WRITTEN TASK: Transcribe each of the following entries line for line, with no changes.

[START OF MATERIAL FOR THIS TASK]

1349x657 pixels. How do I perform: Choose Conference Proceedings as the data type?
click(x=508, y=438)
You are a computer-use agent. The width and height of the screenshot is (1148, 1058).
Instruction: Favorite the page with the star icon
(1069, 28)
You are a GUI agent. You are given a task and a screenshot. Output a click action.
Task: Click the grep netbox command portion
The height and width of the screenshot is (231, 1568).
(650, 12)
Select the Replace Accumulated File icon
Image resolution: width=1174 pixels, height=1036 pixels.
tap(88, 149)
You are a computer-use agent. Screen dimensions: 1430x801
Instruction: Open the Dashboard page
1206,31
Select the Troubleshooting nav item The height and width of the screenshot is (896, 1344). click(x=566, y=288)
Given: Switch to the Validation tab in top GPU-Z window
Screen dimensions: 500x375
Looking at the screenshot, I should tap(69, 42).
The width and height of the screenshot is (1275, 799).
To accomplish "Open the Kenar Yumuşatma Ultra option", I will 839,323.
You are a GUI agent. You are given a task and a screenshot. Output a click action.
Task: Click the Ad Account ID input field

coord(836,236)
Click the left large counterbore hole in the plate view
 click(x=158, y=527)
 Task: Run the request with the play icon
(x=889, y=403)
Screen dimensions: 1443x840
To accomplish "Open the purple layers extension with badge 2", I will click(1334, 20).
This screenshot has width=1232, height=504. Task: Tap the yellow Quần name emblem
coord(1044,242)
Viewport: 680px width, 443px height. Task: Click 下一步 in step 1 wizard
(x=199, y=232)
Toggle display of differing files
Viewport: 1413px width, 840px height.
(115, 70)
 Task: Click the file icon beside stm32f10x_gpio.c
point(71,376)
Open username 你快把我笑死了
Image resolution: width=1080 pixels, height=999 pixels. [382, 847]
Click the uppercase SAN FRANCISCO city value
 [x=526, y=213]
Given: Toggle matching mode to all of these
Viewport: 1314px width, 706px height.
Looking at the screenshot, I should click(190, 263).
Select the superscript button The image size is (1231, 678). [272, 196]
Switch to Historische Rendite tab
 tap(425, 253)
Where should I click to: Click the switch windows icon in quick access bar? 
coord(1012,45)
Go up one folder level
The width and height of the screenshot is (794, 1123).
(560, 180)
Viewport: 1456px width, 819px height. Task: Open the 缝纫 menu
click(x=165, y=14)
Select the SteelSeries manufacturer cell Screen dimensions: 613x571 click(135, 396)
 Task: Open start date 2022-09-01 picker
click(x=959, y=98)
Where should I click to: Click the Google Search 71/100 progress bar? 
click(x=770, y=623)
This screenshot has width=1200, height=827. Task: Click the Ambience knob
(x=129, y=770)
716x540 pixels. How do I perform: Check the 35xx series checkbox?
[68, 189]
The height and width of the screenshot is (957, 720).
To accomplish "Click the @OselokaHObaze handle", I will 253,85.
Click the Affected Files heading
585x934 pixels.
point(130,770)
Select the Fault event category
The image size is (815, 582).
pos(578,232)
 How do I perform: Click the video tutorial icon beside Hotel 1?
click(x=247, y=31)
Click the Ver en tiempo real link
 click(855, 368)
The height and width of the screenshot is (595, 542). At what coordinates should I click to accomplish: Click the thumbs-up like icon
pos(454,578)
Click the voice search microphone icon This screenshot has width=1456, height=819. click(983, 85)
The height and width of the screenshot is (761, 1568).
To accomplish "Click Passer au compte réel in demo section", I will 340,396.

[END OF MATERIAL FOR THIS TASK]

EXPECTED ANSWER:
1349x657 pixels. How do I perform: Choose Conference Proceedings as the data type?
click(x=508, y=438)
You are a computer-use agent. The width and height of the screenshot is (1148, 1058).
Instruction: Favorite the page with the star icon
(1069, 28)
You are a GUI agent. You are given a task and a screenshot. Output a click action.
Task: Click the grep netbox command portion
The height and width of the screenshot is (231, 1568).
(650, 12)
Select the Replace Accumulated File icon
Image resolution: width=1174 pixels, height=1036 pixels.
tap(88, 149)
You are a computer-use agent. Screen dimensions: 1430x801
Instruction: Open the Dashboard page
1206,31
Select the Troubleshooting nav item The height and width of the screenshot is (896, 1344). click(x=566, y=288)
Given: Switch to the Validation tab in top GPU-Z window
Screen dimensions: 500x375
Looking at the screenshot, I should tap(69, 42).
The width and height of the screenshot is (1275, 799).
To accomplish "Open the Kenar Yumuşatma Ultra option", I will 839,323.
You are a GUI agent. You are given a task and a screenshot. Output a click action.
Task: Click the Ad Account ID input field

coord(836,236)
Click the left large counterbore hole in the plate view
 click(x=158, y=527)
 Task: Run the request with the play icon
(x=889, y=403)
Screen dimensions: 1443x840
To accomplish "Open the purple layers extension with badge 2", I will click(1334, 20).
This screenshot has width=1232, height=504. Task: Tap the yellow Quần name emblem
coord(1044,242)
Viewport: 680px width, 443px height. Task: Click 下一步 in step 1 wizard
(x=199, y=232)
Toggle display of differing files
Viewport: 1413px width, 840px height.
(115, 70)
 Task: Click the file icon beside stm32f10x_gpio.c
point(71,376)
Open username 你快把我笑死了
Image resolution: width=1080 pixels, height=999 pixels. [382, 847]
Click the uppercase SAN FRANCISCO city value
 [x=526, y=213]
Given: Toggle matching mode to all of these
Viewport: 1314px width, 706px height.
Looking at the screenshot, I should click(190, 263).
Select the superscript button The image size is (1231, 678). [272, 196]
Switch to Historische Rendite tab
 tap(425, 253)
Where should I click to: Click the switch windows icon in quick access bar? 
coord(1012,45)
Go up one folder level
The width and height of the screenshot is (794, 1123).
(560, 180)
Viewport: 1456px width, 819px height. Task: Open the 缝纫 menu
click(x=165, y=14)
Select the SteelSeries manufacturer cell Screen dimensions: 613x571 click(135, 396)
 Task: Open start date 2022-09-01 picker
click(x=959, y=98)
Where should I click to: Click the Google Search 71/100 progress bar? 
click(x=770, y=623)
This screenshot has width=1200, height=827. Task: Click the Ambience knob
(x=129, y=770)
716x540 pixels. How do I perform: Check the 35xx series checkbox?
[68, 189]
The height and width of the screenshot is (957, 720).
To accomplish "Click the @OselokaHObaze handle", I will 253,85.
Click the Affected Files heading
585x934 pixels.
point(130,770)
Select the Fault event category
The image size is (815, 582).
pos(578,232)
 How do I perform: Click the video tutorial icon beside Hotel 1?
click(x=247, y=31)
Click the Ver en tiempo real link
 click(855, 368)
The height and width of the screenshot is (595, 542). At what coordinates should I click to accomplish: Click the thumbs-up like icon
pos(454,578)
Click the voice search microphone icon This screenshot has width=1456, height=819. click(983, 85)
The height and width of the screenshot is (761, 1568).
To accomplish "Click Passer au compte réel in demo section", I will 340,396.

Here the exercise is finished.